Banques : Double peine pour les franco-libanais résidant hors de France

  • Au Liban, les franco-libanais se retrouvent comme tous les citoyens libanais dépouillés de leurs dépôts bancaires au Liban, en raison de la crise financière que traverse le pays depuis 2019
  • Ils sont par ailleurs persona non-grata auprès des banques françaises, qui procèdent brutalement et unilatéralement à la clôture de leurs comptes

PARIS : Pour les franco-libanais résidant au Liban, le traitement qui leur est infligé de la part des banques françaises est l’équivalent d’une double peine.

Ils se retrouvent comme tous les citoyens libanais dépouillés de leurs dépôts bancaires au Liban, en raison de la crise financière que traverse le pays depuis 2019.

Ils sont par ailleurs persona non-grata auprès des banques françaises, qui procèdent brutalement et unilatéralement à la clôture de leurs comptes.

Les méthodes varient d’une banque à l’autre, les prétextes aussi, mais le résultat est le même.

Ils se retrouvent tous entravés dans la gestion de leur budget et leurs dépenses au quotidien.

Parmi ceux là, Antoine F, franco-libanais, qui ne souhaite pas révéler son identité, raconte à Arab News en français avoir détenu un compte auprès d’une banque française depuis 1984.

A l’époque, la banque lui avait même accordé un crédit pour l’achat d’un luxueux appartement, dans le 16e arrondissement de Paris.

Dix ans plus tard, il décide de retourner avec sa famille au Liban, il liquide ses biens en France mais garde son compte bancaire qui devient un compte non-résident.

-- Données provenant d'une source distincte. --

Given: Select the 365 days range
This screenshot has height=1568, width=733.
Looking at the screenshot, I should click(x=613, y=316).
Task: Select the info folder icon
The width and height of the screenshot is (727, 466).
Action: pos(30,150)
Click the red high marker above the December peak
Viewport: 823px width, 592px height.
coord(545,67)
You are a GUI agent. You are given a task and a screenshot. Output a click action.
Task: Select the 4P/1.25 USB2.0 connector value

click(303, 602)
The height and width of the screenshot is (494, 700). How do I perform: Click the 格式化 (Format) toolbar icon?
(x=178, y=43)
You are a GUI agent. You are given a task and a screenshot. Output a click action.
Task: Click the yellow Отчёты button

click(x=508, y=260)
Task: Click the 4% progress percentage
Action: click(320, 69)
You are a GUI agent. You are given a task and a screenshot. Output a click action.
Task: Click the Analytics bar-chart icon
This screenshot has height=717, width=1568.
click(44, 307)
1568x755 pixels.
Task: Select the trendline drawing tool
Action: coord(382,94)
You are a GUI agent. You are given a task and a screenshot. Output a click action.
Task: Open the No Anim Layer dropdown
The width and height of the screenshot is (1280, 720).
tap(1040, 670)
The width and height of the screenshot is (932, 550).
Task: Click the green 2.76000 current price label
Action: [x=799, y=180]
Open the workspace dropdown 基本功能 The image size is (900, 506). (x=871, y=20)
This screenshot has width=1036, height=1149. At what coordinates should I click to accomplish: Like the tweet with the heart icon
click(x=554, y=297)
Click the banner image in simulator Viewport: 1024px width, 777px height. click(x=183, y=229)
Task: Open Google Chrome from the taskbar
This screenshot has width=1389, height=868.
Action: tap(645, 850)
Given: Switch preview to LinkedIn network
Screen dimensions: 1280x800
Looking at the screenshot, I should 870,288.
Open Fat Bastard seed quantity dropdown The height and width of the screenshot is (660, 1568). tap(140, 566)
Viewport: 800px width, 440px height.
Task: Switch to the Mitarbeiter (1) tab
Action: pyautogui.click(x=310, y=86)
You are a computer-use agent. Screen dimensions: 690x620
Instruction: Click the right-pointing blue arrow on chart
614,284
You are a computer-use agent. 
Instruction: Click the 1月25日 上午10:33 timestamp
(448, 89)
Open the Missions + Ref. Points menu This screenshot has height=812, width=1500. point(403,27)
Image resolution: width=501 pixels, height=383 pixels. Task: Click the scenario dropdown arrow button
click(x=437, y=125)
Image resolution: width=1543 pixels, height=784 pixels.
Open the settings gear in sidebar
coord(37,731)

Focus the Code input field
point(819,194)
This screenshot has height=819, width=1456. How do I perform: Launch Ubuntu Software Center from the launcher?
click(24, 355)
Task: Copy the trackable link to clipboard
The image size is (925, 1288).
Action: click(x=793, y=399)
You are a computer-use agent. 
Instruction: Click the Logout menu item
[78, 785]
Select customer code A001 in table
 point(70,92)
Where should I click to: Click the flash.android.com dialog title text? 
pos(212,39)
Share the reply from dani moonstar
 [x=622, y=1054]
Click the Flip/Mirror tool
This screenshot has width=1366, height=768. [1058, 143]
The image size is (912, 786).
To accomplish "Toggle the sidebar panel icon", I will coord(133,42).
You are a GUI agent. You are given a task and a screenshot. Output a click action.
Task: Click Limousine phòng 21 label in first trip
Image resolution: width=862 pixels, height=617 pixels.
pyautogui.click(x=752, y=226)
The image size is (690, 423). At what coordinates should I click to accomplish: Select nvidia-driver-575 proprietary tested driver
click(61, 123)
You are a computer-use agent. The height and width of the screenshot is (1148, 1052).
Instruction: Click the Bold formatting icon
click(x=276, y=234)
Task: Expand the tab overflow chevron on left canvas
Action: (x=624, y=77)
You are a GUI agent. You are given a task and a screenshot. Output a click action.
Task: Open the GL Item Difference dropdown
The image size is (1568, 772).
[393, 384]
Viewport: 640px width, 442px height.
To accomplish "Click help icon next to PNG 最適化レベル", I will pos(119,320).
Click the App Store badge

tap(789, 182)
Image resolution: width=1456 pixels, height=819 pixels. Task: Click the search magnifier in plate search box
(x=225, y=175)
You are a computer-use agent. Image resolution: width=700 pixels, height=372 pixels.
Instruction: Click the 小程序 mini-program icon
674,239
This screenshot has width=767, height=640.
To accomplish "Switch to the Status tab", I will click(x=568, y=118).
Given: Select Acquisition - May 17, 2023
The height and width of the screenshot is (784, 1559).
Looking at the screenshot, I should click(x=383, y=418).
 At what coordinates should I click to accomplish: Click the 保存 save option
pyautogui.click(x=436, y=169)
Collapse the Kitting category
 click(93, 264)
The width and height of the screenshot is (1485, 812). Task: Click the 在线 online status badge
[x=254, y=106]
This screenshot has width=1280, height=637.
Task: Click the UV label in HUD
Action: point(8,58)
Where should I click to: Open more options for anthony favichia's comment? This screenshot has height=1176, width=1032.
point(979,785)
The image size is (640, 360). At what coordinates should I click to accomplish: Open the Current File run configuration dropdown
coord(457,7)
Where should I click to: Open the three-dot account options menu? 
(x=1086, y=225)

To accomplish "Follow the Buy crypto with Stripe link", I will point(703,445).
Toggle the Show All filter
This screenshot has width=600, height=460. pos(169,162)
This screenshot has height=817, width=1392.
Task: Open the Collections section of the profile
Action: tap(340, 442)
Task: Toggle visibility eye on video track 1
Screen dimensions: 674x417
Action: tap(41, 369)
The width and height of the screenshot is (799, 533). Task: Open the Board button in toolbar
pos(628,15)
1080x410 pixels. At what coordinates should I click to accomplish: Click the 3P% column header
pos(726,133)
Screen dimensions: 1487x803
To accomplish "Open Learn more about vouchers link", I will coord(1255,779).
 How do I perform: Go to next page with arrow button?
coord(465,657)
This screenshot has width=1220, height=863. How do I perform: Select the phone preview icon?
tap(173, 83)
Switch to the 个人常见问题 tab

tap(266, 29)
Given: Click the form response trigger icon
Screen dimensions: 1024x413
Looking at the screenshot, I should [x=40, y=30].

Ce compte est resté inactif jusqu’en 2016, date à laquelle il commence à toucher sa retraite versée par virements bancaires effectués sur ce même compte.

Tout se passait normalement jusqu’au jour où il reçoit une lettre recommandée, l’informant que son compte a été fermé sur décision de la direction générale.

Cette décision inattendue et non justifiée le plonge dans la perplexité.

Les nombreux courriers qu’il a adressé à sa banque pour avoir une explication sont restés sans réponse, alors il appelle la banque qui lui explique que la fermeture de son compte est dû au fait qu’il est un homme politique.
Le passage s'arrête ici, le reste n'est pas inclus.